Estella era paciente terminal já há algum tempo. A moribunda mais insistente que já conheci. Tinha um desejo incontrolável pela vida, e nunca desistia do sonho que, um dia, ia por os pés na rua de novo, mesmo sabendo que só vivia por estar ligada a máquinas. Estella era uma moça jovem, não merecia estar naquela posição, mas já estávamos conformados com a idéia.

Entrei no quarto 134 e lá estava ela. Encarando o teto, repetindo algo como "meu gato adoraria pegar essas andorinhas verdes". Sentei- me na poltrona, como de costume.

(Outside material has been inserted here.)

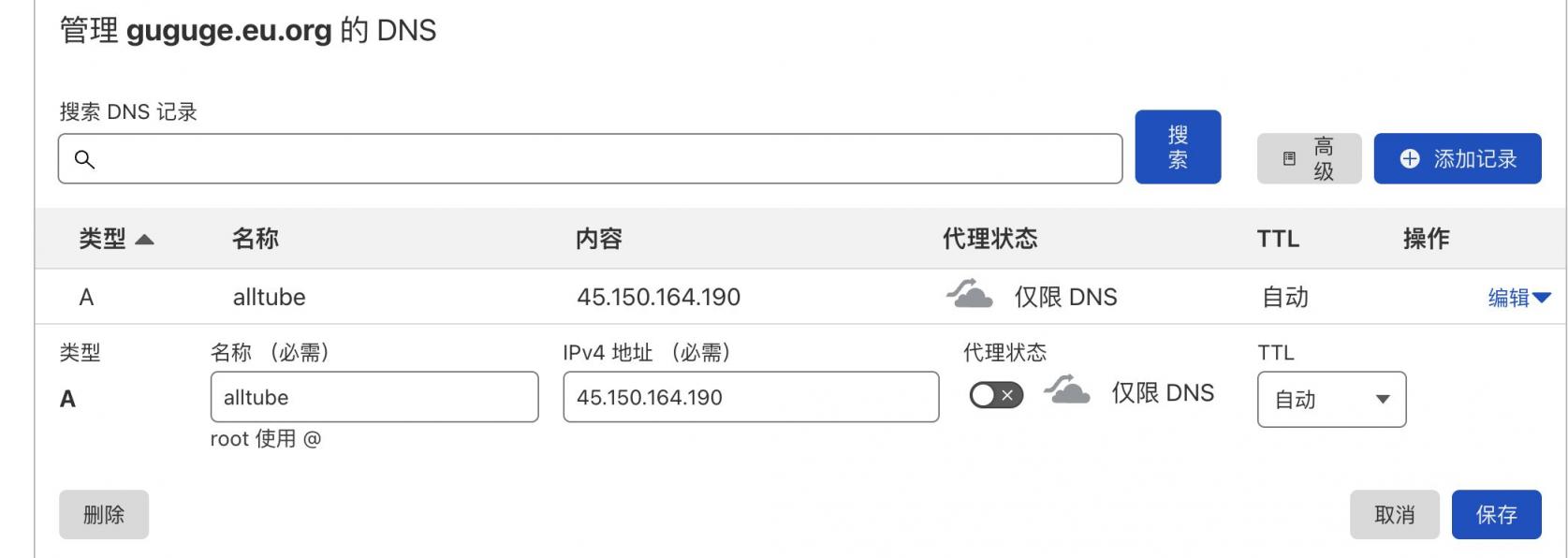Click the 删除 delete button
The image size is (1568, 558).
104,515
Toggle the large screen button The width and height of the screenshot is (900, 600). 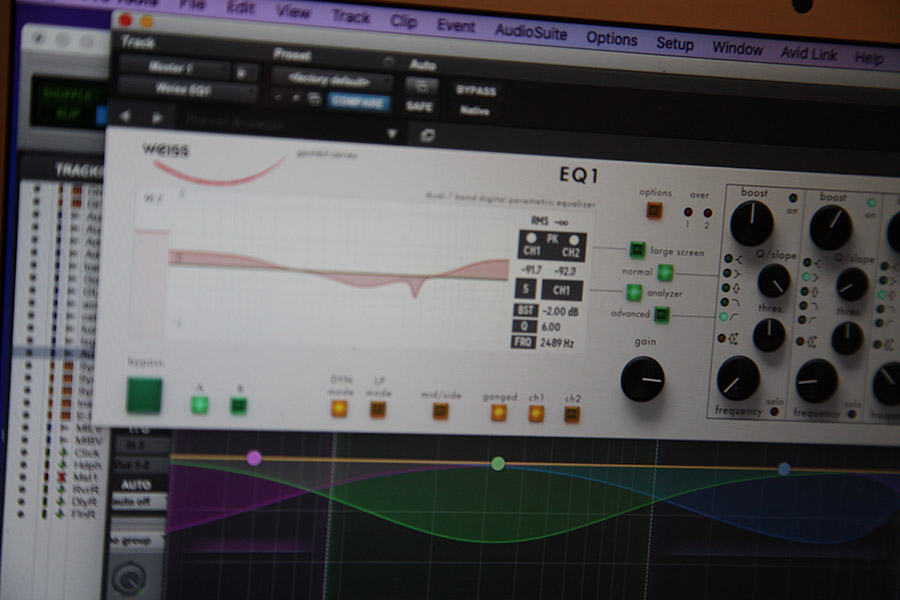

"Já fiquei sabendo" falei depois de algum tempo observando-a "finalmente..."
"É" ela respondeu com naturalidade sem tirar os olhos do teto "não aguento mais esses bichos daqui. Eles querem que eu vá embora, ficam me rodeando. Eu já estou aqui há muito tempo mesmo. Ficam me trazendo contratos para assinar, mas eu tinha prometido a mim mesma que só assinaria quando me trouxessem um que não estivesse amassado. Mas eu desisti. Ia demorar muito até o tal contrato vir, eles não tomam cuidado. Andorinhas! Contei-te do rato que apareceu em casa?"disse mudando de assunto.
"Não, que rato?"
"Entrou um rato na minha casa, mas ninguém conseguiu matar, nem mesmo Fofucho"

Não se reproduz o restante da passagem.